ŁKS w piątek grał z Cracovią. Zespoły walczą o utrzymanie w ekstraklasie, ale bliżej celu są krakowianie. Ełkaesiacy nie poddają się, chociaż w poprzedniej kolejce przegrali 0:6.
– Jeszcze nie spadliśmy – zapowiadał Bartosz Szeliga, kapitan ŁKS-u.
W meczu z Cracovią nie zagrał Aleksander Bobek. Bramkarz i młodzieżowiec ŁKS-u zmaga się z urazem. Jego miejsce zajął Dawid Arndt. W tym sezonie spisywał się nieźle, ale ostatni raz zagrał w listopadzie, w przegranym 0:3 spotkaniu z Radomiakiem Radom.
Zabrakło również Pirulo, a jego miejsce zajął Kaj Tejan. Holender coraz bardziej zawodzi i nawet najbardziej zapaleni fani jego talentu, znajdują coraz mniej argumentów za tym, by napastnik, który strzelił trzy gole grał dalej w ŁKS-ie.
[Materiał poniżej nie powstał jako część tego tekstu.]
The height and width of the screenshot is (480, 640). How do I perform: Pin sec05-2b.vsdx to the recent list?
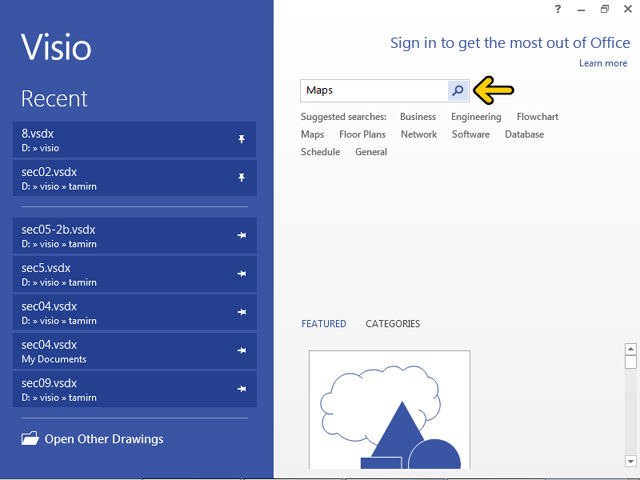241,236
Zabrakło również zawieszonego za czerwoną karktę Adriena Loveau. Jego miejsce zajął Engjell Hoti, kolejny niewypał transferowy.
Ale były też dobre informacje. Do składu wrócił Michał Mokrzycki, jeden z najbardziej wartościowych piłkarzy beniaminka.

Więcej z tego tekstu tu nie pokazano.